Hmmm what else...the tailstock is a retarded design. (channeling Mark Levin) That's right I said it! lol The MT3 shank tools (drill chuck, dead and live centers) are about 1.25 inches too freaking long OR the quill is 1 1/4 inches too short. Stick with me for a minute. The way the tailstock works is you retract the quill and when the tool bottoms out in the quill you give it another 1/4 turn and it pops the tool out for you. That's fine, here's the problem. Grizzly says don't extend the tailstock quill more than 2 inches or you may have accuracy issues. Okay but because the tool shanks are way too long (or the quill is not designed for a standard length MT3 shank) you have to extend the quill at least 1 3/8 inches minimum to do anything, any less and the damn tool pops out. So you lose 1 3/8 inches of quill travel right off the rip. And if you go by what Grizzly says about accuracy this only leaves you 5/8 inch of quill travel for accuracy. My brother said just hack 1-1/4 inch off the tool shanks with a chop saw, yeah okay that would work but seriously the design is retarded imo and I don't have a chop saw.

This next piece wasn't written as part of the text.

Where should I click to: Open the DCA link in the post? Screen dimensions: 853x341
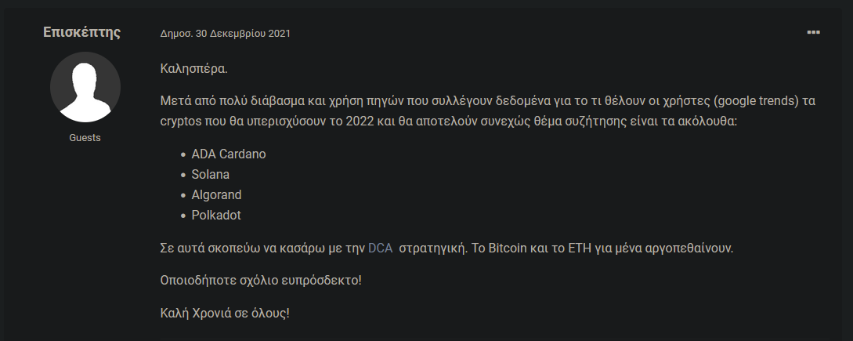click(380, 248)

The good news is we put a special indicator my brother has for his CNC machine and checked the spindle to tailstock, it was within .001 so close we didn't even bother to try adjusting it closer. There's lots of great things about the lathe so don't think the above means I'm negative on the machine I'm not. I expect quality issues with every Asian machine I buy its just the way things are. No show stoppers on this lathe so far and I'm satisfied overall.

- - - Updated - - -

Also get yourself a can of hammered green paint, here's how mine arrived from the factory. There were some thin spots on the sides as well. As for the lathe the paint job on that isn't very good either, love the lathe but the paint job is half assed.

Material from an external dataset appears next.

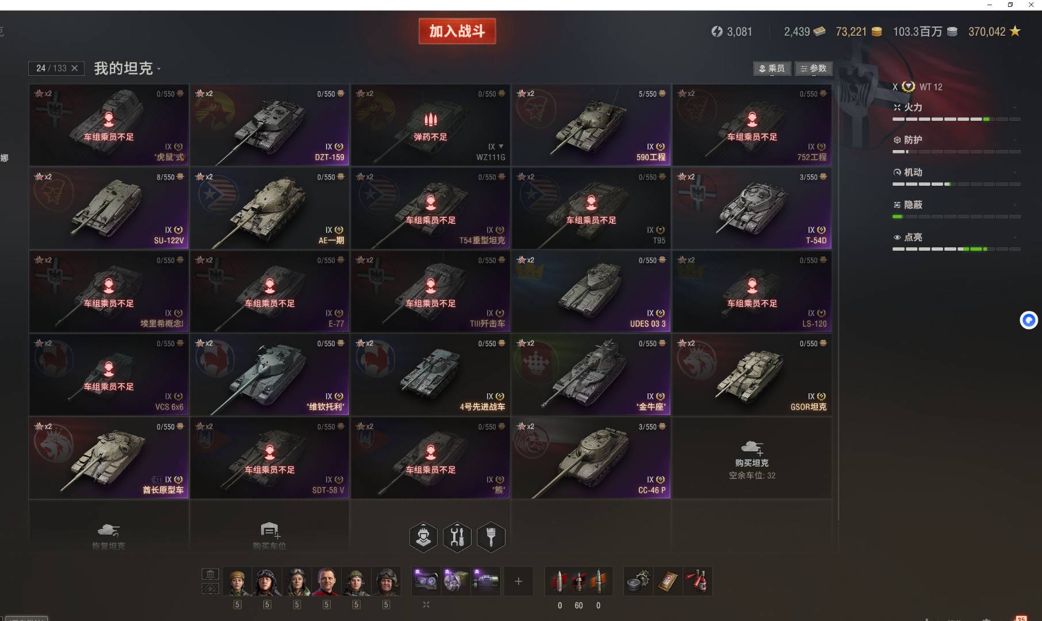The width and height of the screenshot is (1042, 621).
Task: Toggle the 乘员 crew panel button
Action: click(x=772, y=68)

I hit the thin spots and the bottoms, looks factory the color match was perfect.


----------



## tdrago (Mar 30, 2014)

coolidge said:


> Finally wrapped up this project phew! Here's the second half in pictures...
> 
> THANKS for all the great photos! I am about to follow you down the DRO path by adding some glass scales on a Grizzly 12 x 36... The pics gave me some insight into what needed to be done. Please pass on some thoughts of your new post-DRO work compared to the pre-DRO days.
> One day more, One day less.
> TonyD


----------



## coolidge (Mar 30, 2014)

Dude loving the DRO already, DEFINATELY get the lathe specific DRO those X/Y Zero buttons are a must have imo. Navigating through a menu to get to those functions would be highly annoying as frequently as I'm setting zero. Its great to say so long to the dials and graduations, I just glance over and can see exactly where I'm at. This speeds things up a lot, I take a pass, spin out without any thought to keeping track of how many turns on the dial or whatever, quite useful when threading when you need to completely back out past zero, reposition and spin back in right where I want to be. Big time saver. 

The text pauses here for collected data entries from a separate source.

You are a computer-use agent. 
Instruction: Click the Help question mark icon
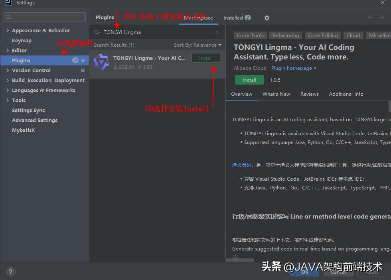pos(10,272)
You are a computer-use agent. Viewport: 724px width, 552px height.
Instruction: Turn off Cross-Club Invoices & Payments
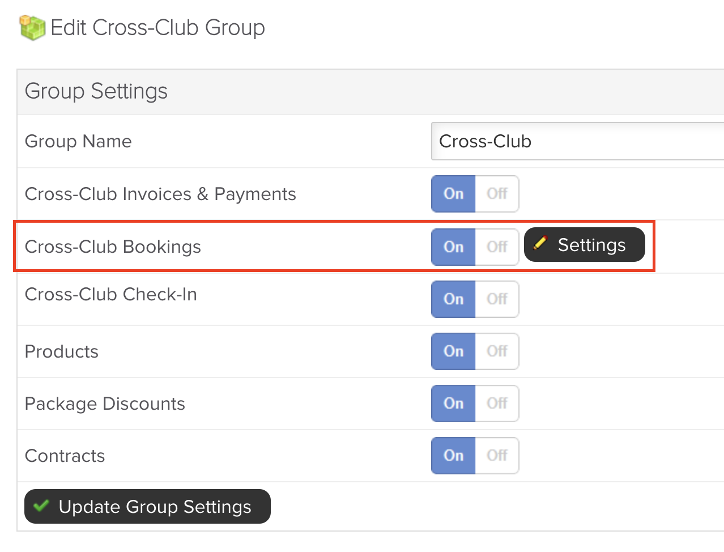tap(497, 194)
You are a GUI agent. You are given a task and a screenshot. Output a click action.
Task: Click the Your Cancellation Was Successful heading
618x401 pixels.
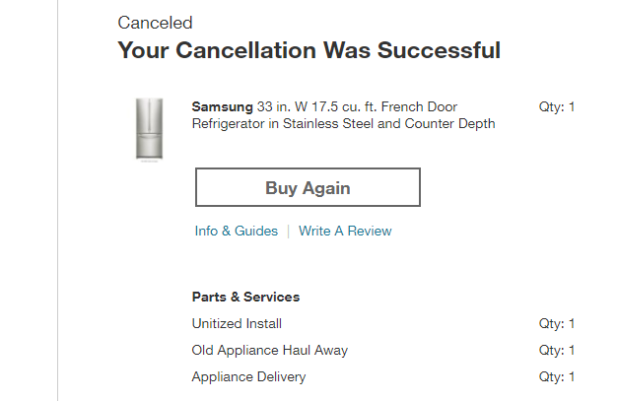coord(309,50)
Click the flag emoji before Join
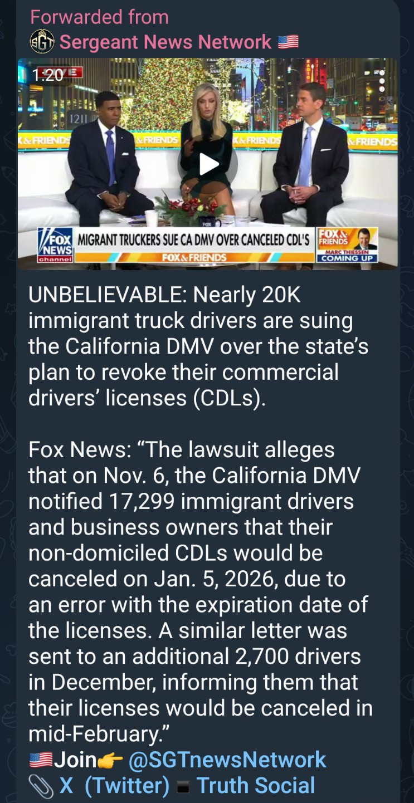 coord(41,760)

Random tip...at 4 threads per inch back off the RPM to 70 lol I was running 360 RPM's and the threading screw spun so fast oil flung all over hell yesterday. lol

Here's that belt info


----------



## Walsheng (Mar 30, 2014)

I am going back some 30+ years but when we changed dual belts we always bought matched v-belts.  The tolerances on the belts was very close so one belt was not doing all the work and the other just along for the ride.  I see that McMaster still sells matched belts but with the belts these days does it matter.

Just trying to catch up (well pretty much always trying to catch up.

John


----------



## Splat (Mar 1, 2019)

Necroposting this....  Coolidge, sweet setup!   I bought a used SINO dro off Ebay and had started to mount it to my G4003G but didn't get it finished. That backside of the lathe was driving me nuts because mine was slightly bowed too. I'm going to get a flat bar like you did and try that. BTW, I figured out that DRO pros must be getting their stuff from EMS International in England. The reader brackets are parts BKTA-10-0020 (y-axis) and BKTA-11-0020 (z-axis). Maybe gonna contact them about buying just these mounts. That would make install  a heckuvallot easier. I can't see how you routed the cables to the display. How'd you route them? Oh, unless I missed it... did you do anything about the crosslide lock screw when mounting the scale? Thanks.


----------



## jmarkwolf (Mar 2, 2019)

Splat said:


> Necroposting this....  Coolidge, sweet setup!   Oh, unless I missed it... did you do anything about the crosslide lock screw when mounting the scale? Thanks.



Hi Splat. This thread is so old I'll be surprised if Coolidge responds. Hope he does though.

I just encountered this thread also, and was wondering the same thing. I make heavy use of the cross-slide gib lock, and would be very reluctant to give it up. I don't yet see how it can be avoided.

I like the DroPros EL400 and magnetic scales as well, and have installed/transplanted it to 3 different mills. Will likely install the same on my G4003G.


----------



## Splat (Mar 2, 2019)

jmarkwolf said:


> I just encountered this thread also, and was wondering the same thing. I make heavy use of the cross-slide gib lock, and would be very reluctant to give it up. I don't yet see how it can be avoided.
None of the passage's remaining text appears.